Having once fallen into the old habit of going to Mr. Newton's, Rob could never get out of the way of walking down that lane. Just to see how Henrietta got on with her drawing, as he said, he went there every evening. He confided to Henrietta that he had shown such proficiency in "figures" in the night school that he was to have a place in a civil engineer's office when he returned to the city in the fall. It wasn't much of a place; the salary was small, but it gave him an opportunity to study and a chance of being something some day.

And Henrietta went on with her drawing, but without ever saying anything about a return to Cousin John's. And, indeed, she never did go back to Cousin John's from that day to this. She spent three years in Weston. If they were tedious years, she said nothing about them. Rob came home on Christmas and for a week in summer. Once in a long time he would run up the Harlem road on Saturday evening. These were white Sundays when Rob was at home, for then he and Henrietta went to meeting together, and sat on the porch in the afternoons while Rob told her how he expected to be somebody some day.

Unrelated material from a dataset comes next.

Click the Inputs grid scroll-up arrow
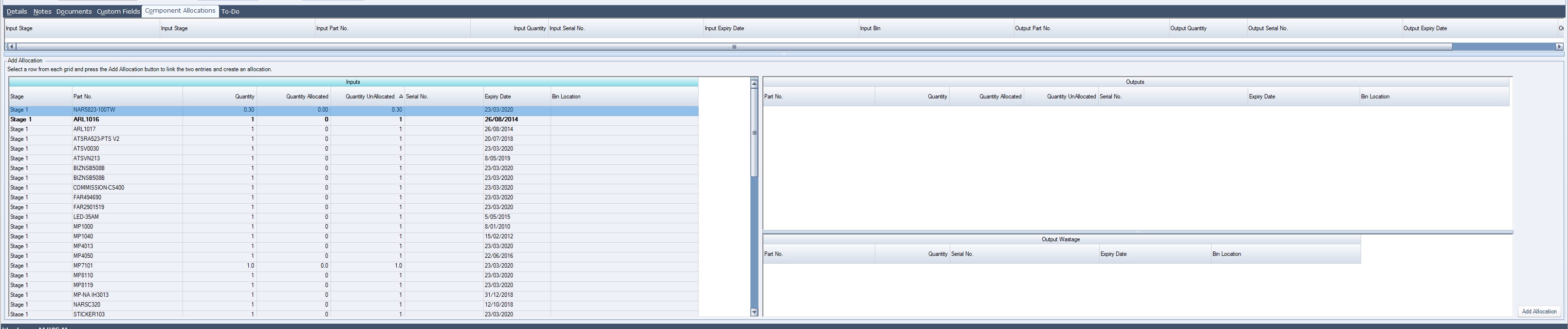Screen dimensions: 1568x329 point(754,84)
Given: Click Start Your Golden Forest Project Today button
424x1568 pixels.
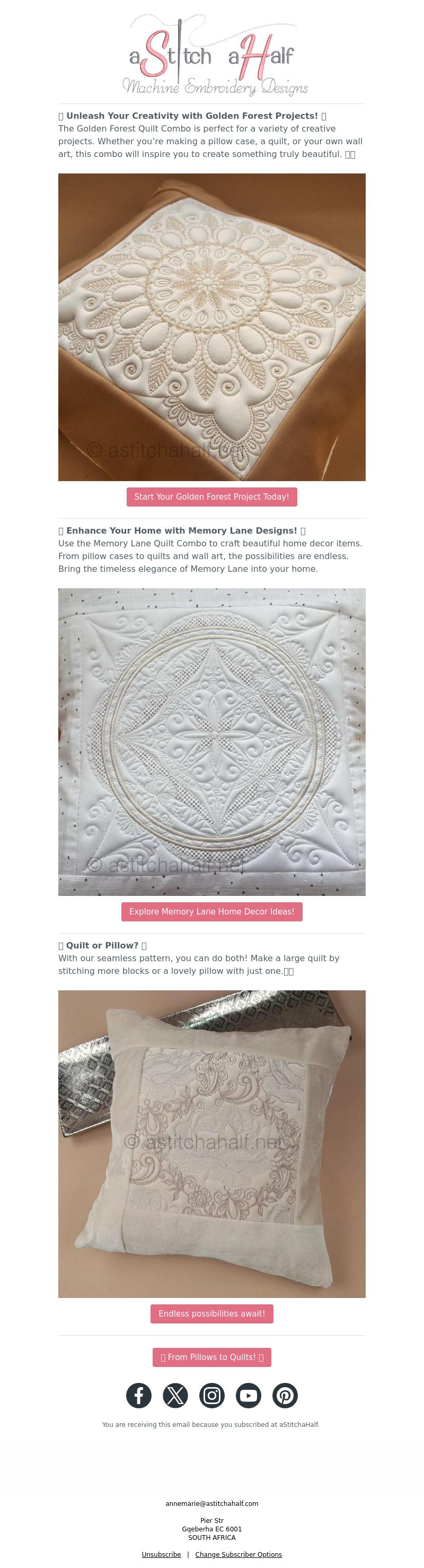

But being somebody is hard work and slow for most of us, as Rob Riley found out. His salary was not increased very fast, but he made up for that by steadily increasing his knowledge and his value in the office. For Rob had discovered that being somebody means being something. You can't hide any man under a bushel if he has a real light in him.

It was not till last year that Henrietta returned to the city. She is a student now in oil painting. But she does not live at Cousin John's. Nor, indeed, does she live in a very fashionable street, if I must confess it. There are many old houses in New York that have been abandoned by their owners because of the uptown movement and the west-side movement of fashion. These houses are as quaint in their antique interiors as a bric-a-brac cabinet. In an upper story of one of these subdivided houses Rob Riley and his wife, Henrietta, have two old-fashioned rooms; the front room is large and airy, with a carved mantelpiece, the back room small and cosy. The furniture is rather plain and scant, for Rob has not yet got to be a great engineer working on his own account. At present he is one of those little fish that the big fish are made to eat--an obscure man whose brains are carried up to the credit of his chief. But he is already something, and is sure to be somebody. And, for that matter, the rooms in the old mansion in De Witt Place are quite good enough for two stout-hearted young people who are happy. The walls are well ornamented with pictures from Henrietta's own brush and pencil. These are not framed, but tacked up wherever the light is good. The best of them is a chubby little girl with a droll-serious air, clad in an old-fashioned hood and muffled in cloaks and shawls. It is a portrait of Periwinkle as she stood that night on Cousin John's steps when she had come down to see about Henrietta.

Henrietta is just finishing a picture called The Culprit, which she hopes will be successful. It represents a girl in a country school arraigned for drawing pictures on a slate. Rob, at least, thinks it very fine, but he is not a harsh critic of anything Henrietta makes.

Rob was talking one evening, as usual, about the time when he should come to be somebody. But Henrietta said: "O Rob, things are nice enough as they are; I don't believe we'd be any happier in a house as fine as Cousin John's. Let's have a good time as we go along, and not mind about being somebody. But, Rob, I wish somebody'd buy this picture, and then we could have something to set off this room a little. Don't you think a sofa would be nice?" And then she looked at him, and said, "You dear, good old Rob, you!" though why she should call him old, or what connection this remark had with the previous conversation, I do not know.